Satu-satunya pulau kecil terluar berpenduduk di Kepulauan Aru, Pulau Penambulai, Maluku, kini menghadapi ancaman nyata dari abrasi pantai yang terus menggerus wilayah daratan. (Foto: Asdep Pengelolaan Batas Negara Wilayah Laut dan Udara BNPP RI)
JAKARTA — Satu-satunya pulau kecil terluar berpenduduk di Kepulauan Aru, Pulau Penambulai, kini menghadapi ancaman nyata dari abrasi pantai yang terus menggerus wilayah daratan. Terletak di Desa Warabal, Kecamatan Aru Tengah Selatan, Kabupaten Kepulauan Aru, Maluku, Pulau Penambulai menjadi bagian penting dalam penguatan batas kedaulatan Negara Kesatuan Republik Indonesia (NKRI), mengingat posisinya yang berbatasan langsung dengan perairan Australia.
Pulau Penambulai merupakan satu dari delapan Pulau-Pulau Kecil Terluar (PPKT) di Kepulauan Aru yang menjadi titik referensi dalam penarikan garis pangkal batas negara.

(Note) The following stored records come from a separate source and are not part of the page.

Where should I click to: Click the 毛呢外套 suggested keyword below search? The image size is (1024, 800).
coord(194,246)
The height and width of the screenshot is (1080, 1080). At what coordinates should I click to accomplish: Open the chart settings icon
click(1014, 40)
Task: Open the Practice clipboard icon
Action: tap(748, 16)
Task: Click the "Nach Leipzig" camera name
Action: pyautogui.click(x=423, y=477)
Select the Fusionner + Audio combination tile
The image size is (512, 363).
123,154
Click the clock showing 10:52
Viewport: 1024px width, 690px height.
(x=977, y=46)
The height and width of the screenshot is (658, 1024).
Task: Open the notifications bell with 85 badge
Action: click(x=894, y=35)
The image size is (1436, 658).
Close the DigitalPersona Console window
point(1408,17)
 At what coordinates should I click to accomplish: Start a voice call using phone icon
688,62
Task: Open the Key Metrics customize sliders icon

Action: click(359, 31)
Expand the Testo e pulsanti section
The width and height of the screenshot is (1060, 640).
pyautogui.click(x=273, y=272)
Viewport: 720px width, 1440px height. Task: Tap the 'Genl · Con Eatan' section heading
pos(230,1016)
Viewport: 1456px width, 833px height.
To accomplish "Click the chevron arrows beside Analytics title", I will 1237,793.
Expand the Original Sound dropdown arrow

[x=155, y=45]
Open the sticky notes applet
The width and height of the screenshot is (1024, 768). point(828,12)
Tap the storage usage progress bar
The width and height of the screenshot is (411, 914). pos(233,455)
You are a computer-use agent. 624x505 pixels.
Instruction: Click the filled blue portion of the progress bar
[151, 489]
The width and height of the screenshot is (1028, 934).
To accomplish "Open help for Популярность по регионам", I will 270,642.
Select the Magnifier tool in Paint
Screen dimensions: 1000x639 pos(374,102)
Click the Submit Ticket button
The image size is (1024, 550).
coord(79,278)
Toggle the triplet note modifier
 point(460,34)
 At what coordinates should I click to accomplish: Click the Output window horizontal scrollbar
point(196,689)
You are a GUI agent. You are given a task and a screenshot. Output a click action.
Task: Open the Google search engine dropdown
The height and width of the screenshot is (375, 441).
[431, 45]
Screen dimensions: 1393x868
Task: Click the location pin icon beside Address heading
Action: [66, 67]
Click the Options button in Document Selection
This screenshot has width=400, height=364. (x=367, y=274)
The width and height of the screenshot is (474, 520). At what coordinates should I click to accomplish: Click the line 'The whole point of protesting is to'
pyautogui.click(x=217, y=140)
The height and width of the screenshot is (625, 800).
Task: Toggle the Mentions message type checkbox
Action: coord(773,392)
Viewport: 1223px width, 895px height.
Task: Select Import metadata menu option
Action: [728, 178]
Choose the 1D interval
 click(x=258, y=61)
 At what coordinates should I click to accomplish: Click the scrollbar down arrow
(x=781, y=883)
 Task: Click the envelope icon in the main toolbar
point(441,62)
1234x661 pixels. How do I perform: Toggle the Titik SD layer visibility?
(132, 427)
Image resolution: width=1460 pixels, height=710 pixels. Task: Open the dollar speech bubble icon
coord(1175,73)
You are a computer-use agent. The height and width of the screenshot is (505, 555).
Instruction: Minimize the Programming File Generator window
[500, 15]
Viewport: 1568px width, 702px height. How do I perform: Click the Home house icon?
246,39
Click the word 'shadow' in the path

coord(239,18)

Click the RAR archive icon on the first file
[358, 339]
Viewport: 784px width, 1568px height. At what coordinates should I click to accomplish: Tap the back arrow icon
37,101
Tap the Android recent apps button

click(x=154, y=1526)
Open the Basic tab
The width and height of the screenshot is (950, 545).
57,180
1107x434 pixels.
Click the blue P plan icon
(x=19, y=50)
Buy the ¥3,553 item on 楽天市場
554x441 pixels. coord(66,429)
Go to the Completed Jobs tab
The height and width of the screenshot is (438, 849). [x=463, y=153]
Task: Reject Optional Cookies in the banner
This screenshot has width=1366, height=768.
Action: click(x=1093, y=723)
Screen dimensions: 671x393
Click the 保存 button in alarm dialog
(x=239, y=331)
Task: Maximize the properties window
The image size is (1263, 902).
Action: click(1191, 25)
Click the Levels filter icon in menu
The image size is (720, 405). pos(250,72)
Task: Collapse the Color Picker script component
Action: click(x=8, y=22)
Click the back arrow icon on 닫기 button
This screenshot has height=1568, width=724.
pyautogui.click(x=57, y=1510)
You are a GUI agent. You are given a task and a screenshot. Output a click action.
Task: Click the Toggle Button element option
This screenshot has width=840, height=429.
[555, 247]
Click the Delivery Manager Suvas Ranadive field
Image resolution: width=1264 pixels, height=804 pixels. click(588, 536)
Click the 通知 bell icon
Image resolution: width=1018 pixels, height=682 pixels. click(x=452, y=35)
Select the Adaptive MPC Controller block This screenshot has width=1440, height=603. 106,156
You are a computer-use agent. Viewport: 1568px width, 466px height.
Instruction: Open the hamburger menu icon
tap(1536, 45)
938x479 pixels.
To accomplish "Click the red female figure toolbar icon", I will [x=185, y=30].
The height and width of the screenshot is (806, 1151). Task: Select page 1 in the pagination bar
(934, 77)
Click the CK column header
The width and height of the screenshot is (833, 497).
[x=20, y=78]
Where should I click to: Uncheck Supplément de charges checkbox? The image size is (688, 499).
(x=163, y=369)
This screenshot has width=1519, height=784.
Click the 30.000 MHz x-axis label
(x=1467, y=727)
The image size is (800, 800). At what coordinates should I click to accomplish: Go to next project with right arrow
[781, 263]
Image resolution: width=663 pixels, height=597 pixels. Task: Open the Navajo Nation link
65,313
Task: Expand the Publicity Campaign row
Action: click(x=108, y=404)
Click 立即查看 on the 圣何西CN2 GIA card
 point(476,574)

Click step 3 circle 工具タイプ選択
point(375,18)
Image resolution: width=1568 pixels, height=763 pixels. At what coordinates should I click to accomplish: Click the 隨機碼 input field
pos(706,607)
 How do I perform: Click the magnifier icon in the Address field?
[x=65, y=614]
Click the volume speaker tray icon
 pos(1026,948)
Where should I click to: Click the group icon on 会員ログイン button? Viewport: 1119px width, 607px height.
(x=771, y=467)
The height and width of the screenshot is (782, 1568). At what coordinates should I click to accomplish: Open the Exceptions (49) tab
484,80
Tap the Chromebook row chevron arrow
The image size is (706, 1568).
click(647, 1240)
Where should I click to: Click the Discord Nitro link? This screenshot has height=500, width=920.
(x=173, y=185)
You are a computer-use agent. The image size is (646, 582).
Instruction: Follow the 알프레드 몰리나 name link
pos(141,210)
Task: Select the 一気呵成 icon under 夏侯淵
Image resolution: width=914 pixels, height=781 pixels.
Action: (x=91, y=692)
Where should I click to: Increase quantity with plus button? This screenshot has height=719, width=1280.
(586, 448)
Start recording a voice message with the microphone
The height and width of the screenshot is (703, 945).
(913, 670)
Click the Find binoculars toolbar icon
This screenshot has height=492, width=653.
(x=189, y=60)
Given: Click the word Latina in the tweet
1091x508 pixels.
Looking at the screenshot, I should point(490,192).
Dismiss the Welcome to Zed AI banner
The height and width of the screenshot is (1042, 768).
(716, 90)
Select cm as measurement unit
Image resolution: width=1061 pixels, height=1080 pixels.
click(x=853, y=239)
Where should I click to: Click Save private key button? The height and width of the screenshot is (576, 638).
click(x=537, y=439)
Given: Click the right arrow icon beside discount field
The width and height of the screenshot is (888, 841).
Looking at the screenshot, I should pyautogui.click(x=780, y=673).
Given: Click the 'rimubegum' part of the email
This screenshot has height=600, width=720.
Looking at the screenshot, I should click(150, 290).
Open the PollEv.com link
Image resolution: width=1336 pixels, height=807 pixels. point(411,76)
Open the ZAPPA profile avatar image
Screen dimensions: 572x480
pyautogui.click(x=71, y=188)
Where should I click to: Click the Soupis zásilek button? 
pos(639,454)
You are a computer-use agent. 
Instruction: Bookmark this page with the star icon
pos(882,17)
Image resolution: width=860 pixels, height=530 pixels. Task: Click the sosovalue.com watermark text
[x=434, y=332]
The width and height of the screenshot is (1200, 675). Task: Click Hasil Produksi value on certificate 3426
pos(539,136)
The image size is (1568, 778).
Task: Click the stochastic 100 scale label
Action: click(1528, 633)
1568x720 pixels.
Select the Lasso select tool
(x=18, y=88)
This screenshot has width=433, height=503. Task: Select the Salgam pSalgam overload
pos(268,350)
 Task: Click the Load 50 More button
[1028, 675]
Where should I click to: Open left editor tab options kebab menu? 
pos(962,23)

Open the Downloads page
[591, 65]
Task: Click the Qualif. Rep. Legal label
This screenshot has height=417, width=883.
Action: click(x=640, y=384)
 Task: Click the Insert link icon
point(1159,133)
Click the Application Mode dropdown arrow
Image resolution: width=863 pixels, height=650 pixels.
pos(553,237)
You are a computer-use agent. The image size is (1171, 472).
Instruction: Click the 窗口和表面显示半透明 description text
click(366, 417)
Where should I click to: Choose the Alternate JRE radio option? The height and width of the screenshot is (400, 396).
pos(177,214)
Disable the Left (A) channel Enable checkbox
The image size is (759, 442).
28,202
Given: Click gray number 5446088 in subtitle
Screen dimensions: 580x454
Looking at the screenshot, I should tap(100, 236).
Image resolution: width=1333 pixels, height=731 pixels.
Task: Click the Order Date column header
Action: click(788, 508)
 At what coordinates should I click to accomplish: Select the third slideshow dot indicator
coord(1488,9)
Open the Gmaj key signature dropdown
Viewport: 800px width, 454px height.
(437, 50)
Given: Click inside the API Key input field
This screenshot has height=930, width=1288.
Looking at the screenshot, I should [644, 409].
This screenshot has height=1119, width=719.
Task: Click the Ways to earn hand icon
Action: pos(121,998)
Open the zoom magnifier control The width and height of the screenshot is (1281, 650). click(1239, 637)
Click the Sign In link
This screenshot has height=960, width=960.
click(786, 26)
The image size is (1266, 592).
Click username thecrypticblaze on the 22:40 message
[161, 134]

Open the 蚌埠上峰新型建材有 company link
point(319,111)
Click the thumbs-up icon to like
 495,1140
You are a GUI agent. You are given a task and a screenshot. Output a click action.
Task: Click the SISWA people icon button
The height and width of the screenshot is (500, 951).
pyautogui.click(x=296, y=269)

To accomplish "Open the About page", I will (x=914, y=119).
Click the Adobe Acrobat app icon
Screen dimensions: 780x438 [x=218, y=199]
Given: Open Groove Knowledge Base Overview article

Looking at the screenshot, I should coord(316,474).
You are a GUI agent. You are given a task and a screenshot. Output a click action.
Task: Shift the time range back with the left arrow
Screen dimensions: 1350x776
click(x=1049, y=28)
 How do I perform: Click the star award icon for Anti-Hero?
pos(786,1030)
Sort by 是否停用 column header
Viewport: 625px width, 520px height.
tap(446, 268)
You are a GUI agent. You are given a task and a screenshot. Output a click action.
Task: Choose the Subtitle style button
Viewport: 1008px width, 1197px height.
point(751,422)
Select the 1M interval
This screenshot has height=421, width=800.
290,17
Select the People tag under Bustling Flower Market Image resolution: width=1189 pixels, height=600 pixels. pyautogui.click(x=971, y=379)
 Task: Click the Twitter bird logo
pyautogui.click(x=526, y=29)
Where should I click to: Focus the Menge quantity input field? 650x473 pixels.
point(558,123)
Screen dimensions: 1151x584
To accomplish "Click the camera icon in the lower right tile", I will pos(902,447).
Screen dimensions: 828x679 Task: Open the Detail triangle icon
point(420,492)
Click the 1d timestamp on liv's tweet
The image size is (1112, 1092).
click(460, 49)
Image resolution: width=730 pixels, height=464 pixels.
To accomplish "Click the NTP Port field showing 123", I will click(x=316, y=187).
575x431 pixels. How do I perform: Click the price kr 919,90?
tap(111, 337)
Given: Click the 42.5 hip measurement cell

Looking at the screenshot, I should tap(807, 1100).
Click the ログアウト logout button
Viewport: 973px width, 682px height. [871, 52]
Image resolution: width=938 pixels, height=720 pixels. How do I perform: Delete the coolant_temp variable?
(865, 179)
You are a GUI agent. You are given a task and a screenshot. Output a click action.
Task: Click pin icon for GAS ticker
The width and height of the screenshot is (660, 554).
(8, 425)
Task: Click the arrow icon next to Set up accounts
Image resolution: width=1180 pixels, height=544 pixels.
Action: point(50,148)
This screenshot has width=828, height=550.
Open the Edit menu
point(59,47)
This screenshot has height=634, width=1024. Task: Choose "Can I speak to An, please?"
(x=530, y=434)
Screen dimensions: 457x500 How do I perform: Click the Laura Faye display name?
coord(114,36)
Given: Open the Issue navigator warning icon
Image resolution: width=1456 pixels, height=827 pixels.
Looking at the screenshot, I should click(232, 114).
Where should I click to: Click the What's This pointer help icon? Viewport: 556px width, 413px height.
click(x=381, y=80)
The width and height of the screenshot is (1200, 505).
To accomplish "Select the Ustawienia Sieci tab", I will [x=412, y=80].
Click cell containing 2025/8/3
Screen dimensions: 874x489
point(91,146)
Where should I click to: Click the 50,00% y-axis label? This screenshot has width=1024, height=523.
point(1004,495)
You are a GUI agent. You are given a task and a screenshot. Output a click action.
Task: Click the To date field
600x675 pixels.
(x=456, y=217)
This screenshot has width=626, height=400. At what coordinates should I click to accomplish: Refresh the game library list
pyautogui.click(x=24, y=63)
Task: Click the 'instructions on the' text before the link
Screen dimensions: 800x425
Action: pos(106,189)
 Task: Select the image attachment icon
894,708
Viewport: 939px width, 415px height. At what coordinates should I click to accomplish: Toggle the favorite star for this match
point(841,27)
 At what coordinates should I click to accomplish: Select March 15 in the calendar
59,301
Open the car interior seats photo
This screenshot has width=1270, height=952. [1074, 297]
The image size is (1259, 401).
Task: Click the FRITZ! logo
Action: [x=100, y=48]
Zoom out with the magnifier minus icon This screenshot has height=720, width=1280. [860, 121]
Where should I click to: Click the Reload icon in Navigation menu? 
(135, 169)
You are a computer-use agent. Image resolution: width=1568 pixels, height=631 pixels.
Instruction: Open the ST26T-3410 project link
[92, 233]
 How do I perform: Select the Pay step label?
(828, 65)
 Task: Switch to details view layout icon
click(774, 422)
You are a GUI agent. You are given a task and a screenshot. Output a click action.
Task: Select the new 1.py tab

Namun, meski memiliki peran yang strategis, aksesibilitas menuju pulau ini sangat terbatas. Tidak ada jalur transportasi reguler dari ibu kota kabupaten, Dobo, ke Desa Warabal. Masyarakat hanya dapat mengandalkan speed boat sewaan dengan waktu tempuh 6-7 jam, atau menggunakan perahu kecil tradisional ‘katinting’ untuk keperluan sehari-hari.
Sebagian besar warga Pulau Penambulai menggantungkan hidup dari sektor kelautan, seperti menangkap ikan dan membudidayakan rumput laut. Namun, abrasi yang semakin parah membuat aktivitas ekonomi warga terganggu.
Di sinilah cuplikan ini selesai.